start PASSAGE GIVEN

It has a more cohesive feel now. Before, with the Marvel run, there was a certain amount of randomness and contradiction and even weariness that crept in, but now there’s a real gameplan, be it in War Within or G1 or Micromasters or even the Ultimate Guide. Everything that happens in War Within will pay off in G1, and vice versa. Same with Micromasters. Brad (James), Adam and I are all working to ensure that it’s a complete, rounded picture… that we’re not just making stuff up as we go along. The great thing is, all the Dreamwave writers (and artists) KNOW Transformers, inside and out, drawing on all previous variations and incarnations while still creating something brand new. And with the most definitive Who’s Who ever compiled (in the More Than Meets The Eye series), it’s difficult to go far wrong.

7. The original UK comic ran for an incredible 332 issues, however sadly the recent Armada UK run was unable to come close to replicating this success. Can you tell us why you think this was and maybe give us some insight into the different environments that these comics were produced in?

The Armada UK comic began life with a huge misconception as to the audience it should have been aimed at. It was originally pitched at an age group slightly above pre-school, so the stories were, by necessity, simpler, the art more open and the colours bordering on primary. The original Marvel UK comic was pitched squarely at the boy’s action/adventure market (which is the real niche Transformers as a whole occupies… apologies to the many female fans/readers), and if anything veered even older than that. I like to think that a lot of the original UK comic’s success was down to the fact that the stories had real depth, that they addressed serious issues (albeit in a fantastic setting). Kids, in my experience, hate being talked (or written) down to. They’re smart… smarter (and more savvy) now it seems than even 20 years ago. So the tack for the Panini comic was just all wrong. It didn’t excite new readers and it put off the older fans. But even, in today’s market, if Panini had put out a more boy’s action/adventure orientated title, it may still have failed. Comics in the UK (and maybe more generally) need so much more to survive these days, in a fairly limited (but intensely competitive) market. They battle for shelf space in busy High Street outlets, covers dominated by free gifts and cover mounts. It’s hard to figure what would work… but I sure hope someone tries.

8. How much attention do you pay to the rest of the comics industry? If so, which titles hold your interest the most? Is it difficult to read comics when you're also a writer, or is it easy to hop onto the reader's side of the fence?

I do keep an eye on what’s happening in the larger comics industry (of which I still consider myself a part), but I’ve skinnied my actual reading down to just a few titles. Planetary, Straczynski’s Amazing Spider-Man and Supreme Power, Ultimates (largely because of Bryan’s breathtaking art), Waid’s Fantastic Four and other stuff like Lucifer and The Losers. If nothing else, I keep an eye on things because I still do some editorial consultancy for Titan and I need to know what’s what. But to be brutally honest (and this is a trap I swore I’d never get into) I don’t buy comics anymore, I wait for the trades. The main problem, as I see it, with a lot of comics these days is that the storytelling’s become so decompressed you get whole issues where nothing much happens, and I hate that. I was weaned on Stan Lee and Jack Kirby, who together fitted more story, imagination, style and content into six pages than most people, myself included, manage in six issues.

9. Moving away from comics for a second - What kind of approach would you ideally want the makers of the new Transformers movie to take?

end PASSAGE GIVEN
start ROWS

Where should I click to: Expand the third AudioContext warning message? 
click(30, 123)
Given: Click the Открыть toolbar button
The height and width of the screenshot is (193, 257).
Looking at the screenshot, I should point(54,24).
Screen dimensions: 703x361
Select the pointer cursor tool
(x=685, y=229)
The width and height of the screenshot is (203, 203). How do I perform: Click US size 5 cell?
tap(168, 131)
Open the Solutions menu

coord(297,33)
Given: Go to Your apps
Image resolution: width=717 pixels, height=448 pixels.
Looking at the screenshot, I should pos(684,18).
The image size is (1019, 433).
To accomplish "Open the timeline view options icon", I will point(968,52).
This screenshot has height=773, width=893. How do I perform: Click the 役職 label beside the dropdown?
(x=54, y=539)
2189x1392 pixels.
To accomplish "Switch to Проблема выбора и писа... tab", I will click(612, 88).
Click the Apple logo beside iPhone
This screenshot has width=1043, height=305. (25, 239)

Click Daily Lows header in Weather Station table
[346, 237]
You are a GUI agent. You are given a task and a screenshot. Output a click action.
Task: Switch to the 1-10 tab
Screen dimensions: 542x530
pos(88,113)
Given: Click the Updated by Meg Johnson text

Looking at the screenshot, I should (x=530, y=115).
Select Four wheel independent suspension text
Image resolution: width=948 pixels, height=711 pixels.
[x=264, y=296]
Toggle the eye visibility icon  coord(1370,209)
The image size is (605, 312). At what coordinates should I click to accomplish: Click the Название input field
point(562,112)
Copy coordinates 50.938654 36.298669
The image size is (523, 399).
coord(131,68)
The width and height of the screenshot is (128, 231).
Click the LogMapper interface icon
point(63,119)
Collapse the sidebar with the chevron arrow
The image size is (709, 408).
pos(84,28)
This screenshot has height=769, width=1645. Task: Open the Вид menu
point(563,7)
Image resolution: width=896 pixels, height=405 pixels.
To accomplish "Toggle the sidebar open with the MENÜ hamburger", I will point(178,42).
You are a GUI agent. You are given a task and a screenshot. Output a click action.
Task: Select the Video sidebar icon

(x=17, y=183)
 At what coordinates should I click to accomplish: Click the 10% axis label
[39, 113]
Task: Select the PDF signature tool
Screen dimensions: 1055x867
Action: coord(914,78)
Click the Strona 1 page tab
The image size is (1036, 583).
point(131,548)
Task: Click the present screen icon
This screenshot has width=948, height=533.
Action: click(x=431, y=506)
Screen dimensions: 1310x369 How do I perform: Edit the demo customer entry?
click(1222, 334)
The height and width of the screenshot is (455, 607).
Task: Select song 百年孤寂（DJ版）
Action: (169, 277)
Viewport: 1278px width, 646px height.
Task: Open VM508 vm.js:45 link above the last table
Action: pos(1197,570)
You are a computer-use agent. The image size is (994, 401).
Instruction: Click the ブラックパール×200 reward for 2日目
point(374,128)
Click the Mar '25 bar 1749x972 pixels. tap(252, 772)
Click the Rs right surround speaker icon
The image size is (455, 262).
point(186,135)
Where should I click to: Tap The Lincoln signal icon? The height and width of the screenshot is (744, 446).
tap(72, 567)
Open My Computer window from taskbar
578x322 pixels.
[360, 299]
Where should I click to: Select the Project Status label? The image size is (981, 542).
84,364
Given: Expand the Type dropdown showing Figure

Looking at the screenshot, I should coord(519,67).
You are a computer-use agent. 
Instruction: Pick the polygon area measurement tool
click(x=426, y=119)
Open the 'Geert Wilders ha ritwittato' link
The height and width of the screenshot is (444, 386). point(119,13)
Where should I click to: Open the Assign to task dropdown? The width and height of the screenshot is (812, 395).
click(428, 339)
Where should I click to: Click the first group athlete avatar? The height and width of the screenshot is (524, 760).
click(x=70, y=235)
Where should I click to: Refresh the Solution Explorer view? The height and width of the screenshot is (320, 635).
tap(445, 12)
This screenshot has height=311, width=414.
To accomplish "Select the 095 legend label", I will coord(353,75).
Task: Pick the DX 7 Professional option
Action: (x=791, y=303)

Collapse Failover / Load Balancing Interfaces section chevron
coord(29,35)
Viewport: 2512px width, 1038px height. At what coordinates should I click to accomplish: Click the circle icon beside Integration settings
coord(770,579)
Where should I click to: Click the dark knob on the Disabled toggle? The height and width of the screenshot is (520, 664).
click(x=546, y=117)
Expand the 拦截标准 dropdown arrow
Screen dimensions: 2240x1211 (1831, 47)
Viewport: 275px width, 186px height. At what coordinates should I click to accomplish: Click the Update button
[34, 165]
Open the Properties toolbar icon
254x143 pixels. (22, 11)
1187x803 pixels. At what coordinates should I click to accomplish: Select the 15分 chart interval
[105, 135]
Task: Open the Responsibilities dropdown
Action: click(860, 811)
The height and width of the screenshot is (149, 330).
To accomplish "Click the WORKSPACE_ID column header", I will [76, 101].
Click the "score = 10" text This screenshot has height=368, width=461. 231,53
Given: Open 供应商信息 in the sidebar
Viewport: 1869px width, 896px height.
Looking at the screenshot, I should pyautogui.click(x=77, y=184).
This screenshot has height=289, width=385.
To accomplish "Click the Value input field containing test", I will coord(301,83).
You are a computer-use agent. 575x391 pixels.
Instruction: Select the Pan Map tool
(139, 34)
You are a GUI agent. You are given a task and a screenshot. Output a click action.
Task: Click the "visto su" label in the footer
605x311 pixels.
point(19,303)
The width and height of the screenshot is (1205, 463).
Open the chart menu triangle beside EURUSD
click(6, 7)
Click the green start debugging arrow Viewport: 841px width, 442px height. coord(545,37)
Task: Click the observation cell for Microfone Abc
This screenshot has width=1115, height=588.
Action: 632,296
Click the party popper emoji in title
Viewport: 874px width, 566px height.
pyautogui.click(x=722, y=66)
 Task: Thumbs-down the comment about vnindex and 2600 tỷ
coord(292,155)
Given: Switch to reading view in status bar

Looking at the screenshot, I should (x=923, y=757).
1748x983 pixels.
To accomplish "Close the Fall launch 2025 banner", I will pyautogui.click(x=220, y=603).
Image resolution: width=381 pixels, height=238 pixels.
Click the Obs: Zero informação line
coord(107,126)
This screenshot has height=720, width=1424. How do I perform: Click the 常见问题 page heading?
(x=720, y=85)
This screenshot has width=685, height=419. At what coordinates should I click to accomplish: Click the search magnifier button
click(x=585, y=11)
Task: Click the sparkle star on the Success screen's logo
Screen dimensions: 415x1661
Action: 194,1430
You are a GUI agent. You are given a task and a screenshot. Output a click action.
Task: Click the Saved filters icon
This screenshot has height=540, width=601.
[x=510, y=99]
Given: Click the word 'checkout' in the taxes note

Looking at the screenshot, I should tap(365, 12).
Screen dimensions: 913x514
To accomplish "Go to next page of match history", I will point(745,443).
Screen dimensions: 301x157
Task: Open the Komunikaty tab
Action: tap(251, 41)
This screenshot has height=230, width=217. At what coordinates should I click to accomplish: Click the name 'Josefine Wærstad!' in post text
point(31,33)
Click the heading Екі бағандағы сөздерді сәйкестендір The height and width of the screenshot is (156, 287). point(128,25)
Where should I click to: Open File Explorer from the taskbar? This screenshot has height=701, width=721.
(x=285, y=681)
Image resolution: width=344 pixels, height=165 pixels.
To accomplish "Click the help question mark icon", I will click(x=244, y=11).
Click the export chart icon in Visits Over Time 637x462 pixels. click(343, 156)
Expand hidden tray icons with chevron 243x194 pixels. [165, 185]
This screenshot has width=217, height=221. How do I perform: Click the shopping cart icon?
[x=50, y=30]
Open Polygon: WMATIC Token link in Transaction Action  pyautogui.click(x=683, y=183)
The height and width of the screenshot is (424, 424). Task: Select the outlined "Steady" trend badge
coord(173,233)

end ROWS

WHAT YOU WILL DO:
#1 Do these statements agree with the Transformers interview? Answer yes or no for each, and quote the words that decide it.
(a) The original UK comic ran for 332 issues.
(b) The Armada UK comic was first pitched at an age group slightly above pre-school.
(c) The interviewee still buys comics as single issues.
#2 List every comic title that the Transformers interview says the interviewee still reads.
Rely only on the Transformers interview to answer.

TASK ANSWERS:
#1
(a) Yes: "The original UK comic ran for an incredible 332 issues"
(b) Yes: "It was originally pitched at an age group slightly above pre-school"
(c) No: "I don’t buy comics anymore, I wait for the trades"

#2 Planetary; Amazing Spider-Man; Supreme Power; Ultimates; Fantastic Four; Lucifer; The Losers